● **Set task**:
Rewrite these records with every "Click" swapped for "Tap" and everything else unchanged, leaving out the pictures.

-----

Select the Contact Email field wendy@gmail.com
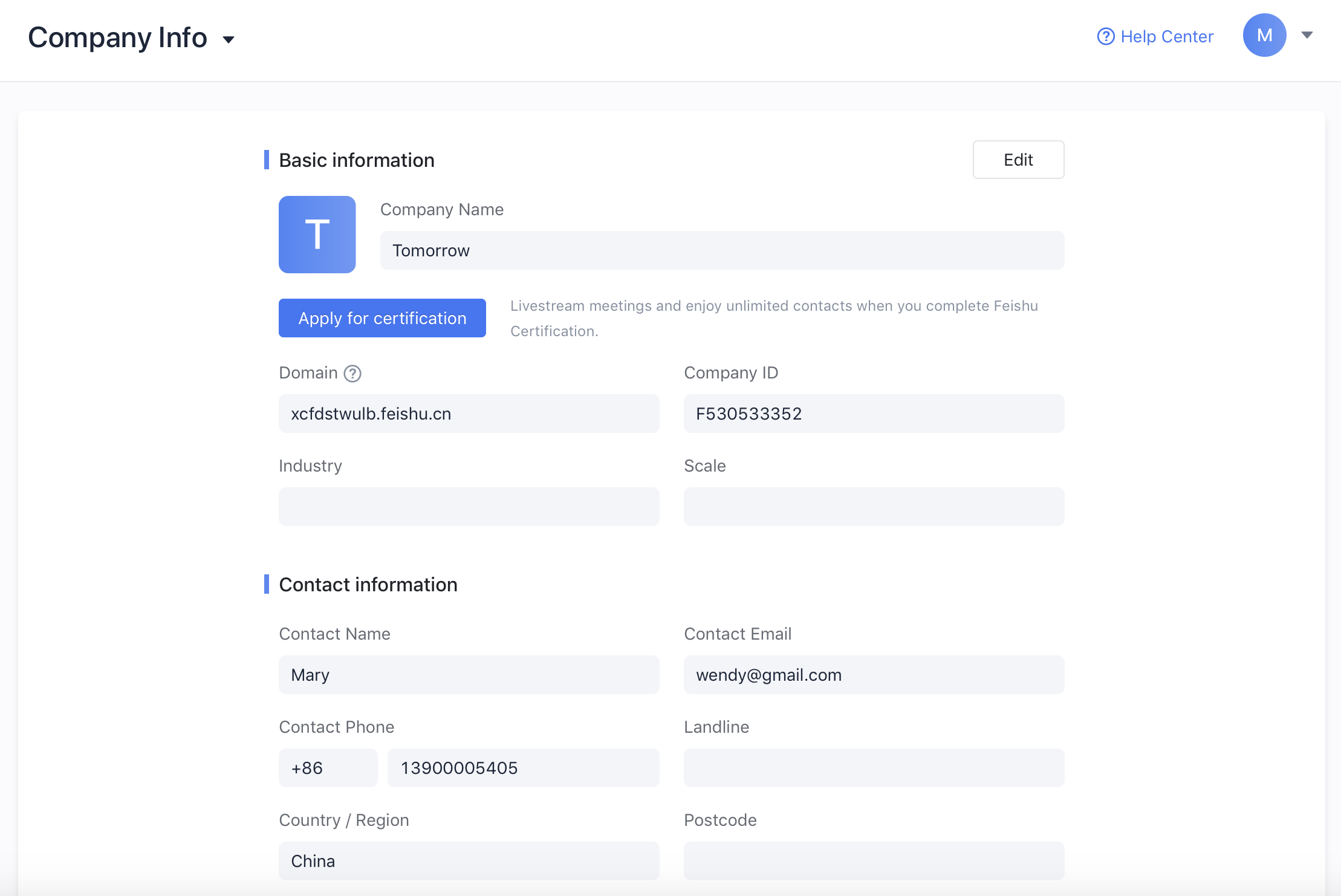1341x896 pixels. pos(874,675)
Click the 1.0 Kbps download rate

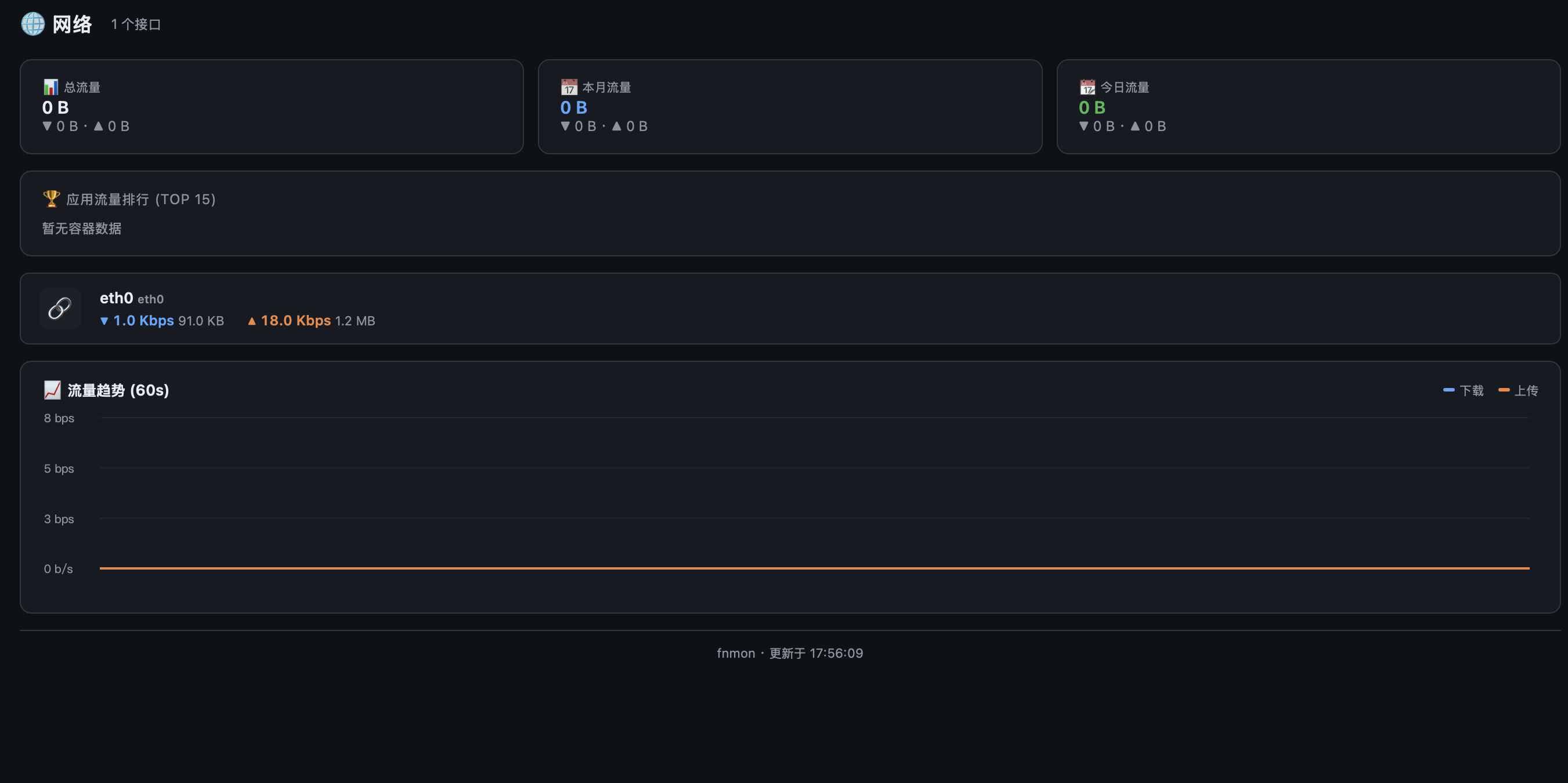(x=144, y=321)
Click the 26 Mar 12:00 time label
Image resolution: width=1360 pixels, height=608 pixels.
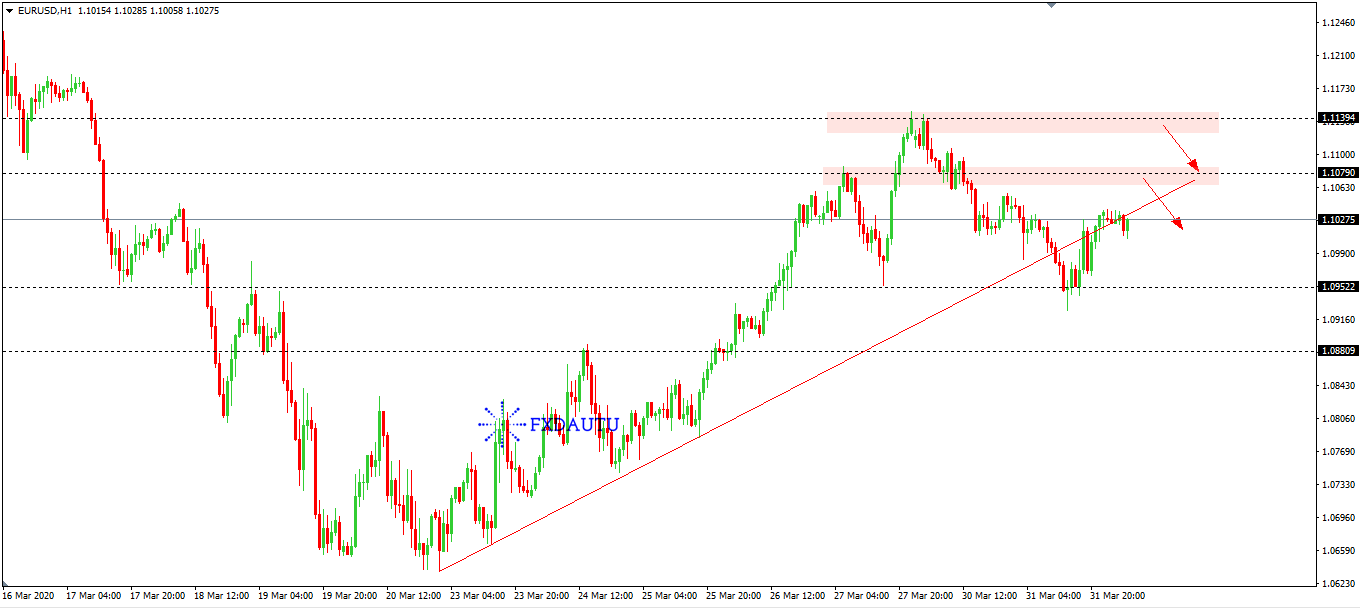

-----

● **Task answer**:
Select the Contact Email field wendy@gmail.com
1341x896 pixels. pos(874,675)
Tap the 1.0 Kbps download rate

(x=144, y=321)
Tap the 26 Mar 12:00 time label
Image resolution: width=1360 pixels, height=608 pixels.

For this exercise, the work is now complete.